五浦をあとにしてすぐ北の平潟港温泉に向かいました。ここは売り出し中の新興温泉地で、温泉宿もたくさんありますが、熊谷温泉さんのレポでかけ流しが楽しめるということで気になっていた「くろさわ」にしました。すこし離れた所に広いPがありますが、空いている時間だと宿の前にも停められます。

港町らしい路地に面した和風2層の建物で、全体にこざっぱりとしていい感じです。TELしないで行ったのでお湯が入っていなかったのですが、すぐに溜まるとのことで快く入浴OKしてくれました。お湯を溜めながら入りたかったので、すぐに浴室へ・・・。

おーっ、檜造1.2人の小さな湯船に木の湯口からさわれないくらいに熱い源泉が40L/minほどもザンザコに投入されています。これはすごい。お湯が少ないうちは適温でしたが、次第に熱くなってきます。水を入れるのも癪なので湯もみで対抗しましたが、ついにオーバーフローを迎えることなく撤収 (^^; でも、浴感は充分味わえました。カラン1、シャワーあり、シャンプー・ドライヤーなし。土曜13時で独占。

熱めの湯は、薄く緑茶色がかって茶色の湯の花あり。強塩味+苦味は松之山に似ていますがやや弱いです。墨臭系のアブラ臭は、五浦「大観荘」露天には及びませんが、かなり強い塩化土類食塩泉のイメージは、成分表データの濃度がそのまま出ている感じ。


やたらとほてるのは熱湯のせいだけではないようで、ごく弱いツルすべ感に迫ってくるような濃い食塩泉の浴感があります。帰りに、「いや〜、熱かったですよ!」と云うと、「あら、源泉勢いよく入れ過ぎちゃったかな?ごめんなさい」とのやりとりがあったので、源泉投入量を適宜調整しているようです。

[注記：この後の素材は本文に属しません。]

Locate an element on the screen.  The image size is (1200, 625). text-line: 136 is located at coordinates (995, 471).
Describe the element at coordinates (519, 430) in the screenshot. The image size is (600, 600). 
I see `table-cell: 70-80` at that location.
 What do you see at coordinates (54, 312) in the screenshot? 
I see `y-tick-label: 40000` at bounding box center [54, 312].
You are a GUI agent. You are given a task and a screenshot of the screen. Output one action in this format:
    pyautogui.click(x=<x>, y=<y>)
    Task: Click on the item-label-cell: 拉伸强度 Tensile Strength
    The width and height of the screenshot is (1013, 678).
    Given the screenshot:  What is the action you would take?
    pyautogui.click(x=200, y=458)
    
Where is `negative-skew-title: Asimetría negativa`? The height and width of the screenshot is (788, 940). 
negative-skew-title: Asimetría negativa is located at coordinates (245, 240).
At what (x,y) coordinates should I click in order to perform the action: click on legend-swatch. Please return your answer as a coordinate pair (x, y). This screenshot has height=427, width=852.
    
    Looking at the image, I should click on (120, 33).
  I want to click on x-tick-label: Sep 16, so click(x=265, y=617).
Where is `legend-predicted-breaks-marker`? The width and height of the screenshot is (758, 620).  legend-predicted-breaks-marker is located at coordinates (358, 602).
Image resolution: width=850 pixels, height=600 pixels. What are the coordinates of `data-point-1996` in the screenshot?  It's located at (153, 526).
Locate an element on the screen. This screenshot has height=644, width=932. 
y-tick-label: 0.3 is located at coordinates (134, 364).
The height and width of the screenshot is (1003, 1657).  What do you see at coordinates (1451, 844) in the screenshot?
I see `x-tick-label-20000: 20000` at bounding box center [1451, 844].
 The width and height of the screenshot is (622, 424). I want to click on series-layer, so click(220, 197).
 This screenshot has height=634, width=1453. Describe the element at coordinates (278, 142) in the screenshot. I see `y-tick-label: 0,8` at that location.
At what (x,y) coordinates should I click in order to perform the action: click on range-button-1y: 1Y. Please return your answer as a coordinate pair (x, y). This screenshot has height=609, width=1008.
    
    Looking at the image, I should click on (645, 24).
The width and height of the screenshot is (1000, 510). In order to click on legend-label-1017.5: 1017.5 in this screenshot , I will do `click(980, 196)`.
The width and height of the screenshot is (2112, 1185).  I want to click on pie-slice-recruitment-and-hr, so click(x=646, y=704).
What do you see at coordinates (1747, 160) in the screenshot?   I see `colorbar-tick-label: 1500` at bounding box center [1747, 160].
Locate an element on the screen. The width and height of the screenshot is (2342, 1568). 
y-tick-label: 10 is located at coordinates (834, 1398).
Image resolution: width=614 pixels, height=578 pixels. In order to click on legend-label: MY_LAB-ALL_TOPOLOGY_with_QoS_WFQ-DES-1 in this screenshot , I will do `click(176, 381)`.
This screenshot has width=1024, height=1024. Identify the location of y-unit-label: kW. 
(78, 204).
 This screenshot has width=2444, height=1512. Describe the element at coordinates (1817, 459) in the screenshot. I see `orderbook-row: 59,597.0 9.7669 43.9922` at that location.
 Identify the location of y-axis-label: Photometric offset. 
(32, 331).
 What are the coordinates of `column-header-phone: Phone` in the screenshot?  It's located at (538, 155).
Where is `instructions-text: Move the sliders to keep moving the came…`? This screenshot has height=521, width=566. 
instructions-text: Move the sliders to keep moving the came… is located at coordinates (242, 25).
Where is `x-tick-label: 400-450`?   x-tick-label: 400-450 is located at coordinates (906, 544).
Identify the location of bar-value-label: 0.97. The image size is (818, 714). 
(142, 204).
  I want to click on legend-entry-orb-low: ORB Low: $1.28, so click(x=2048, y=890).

市場で高値がつく”常陸もの”の水揚げ港ですから、魚料理にも期待がもてそうで、これからは名物のあんこうも旬となります。女将も親切そうで、いいお湯に美味しい魚を満喫できそうな、なかなかいいお宿かと思います。

Na・Ca-塩化物温泉 63.4℃、pH=7.79、323L/min、成分総計=12.40g/kg、Na^+=3590mg/kg (73.40mval%)、Ca^2+=1100 (25.79)、Sr^2+=23.0、Fe^2+=0.4、F^-=2.1、Cl^-=7510 (99.53)、Br^-=18.2、I^-=6.0、陽イオン計=4744.2 (212.84mval)、陰イオン計=7573.5 (212.84mval)、メタほう酸=56.3 <S61.10.15分析>


「温泉の宿くろさわ」の外観

「温泉の宿くろさわ」の浴槽


■湯の網温泉「鹿の湯松屋」

(茨城県北茨城市、時間要問合せ、500円、0293-46-1086)
http://www.jsdi.or.jp/~yunoami/

北茨城の山あいにある一軒宿で、古くから“心の病”に効くお湯として名を馳せていたようです。最後は細い未舗装の道を少し走りますが、看板がしっかりしているのでわりと楽に到達できます。”日本の山里”といった感じのしっとり落ち着いた佇まいが好ましげで、館内も新しくはないですが手入れが行き届いています。

浴室は大小ふたつありますが、大は家族で入浴中だったので小に入りました。(お湯は同じ) 奥にある小浴室はステンレス製1.2人の小さな浴槽がひとつ。家庭の風呂のように狭いですが、1人でゆったりと入れるので逆に贅沢かも。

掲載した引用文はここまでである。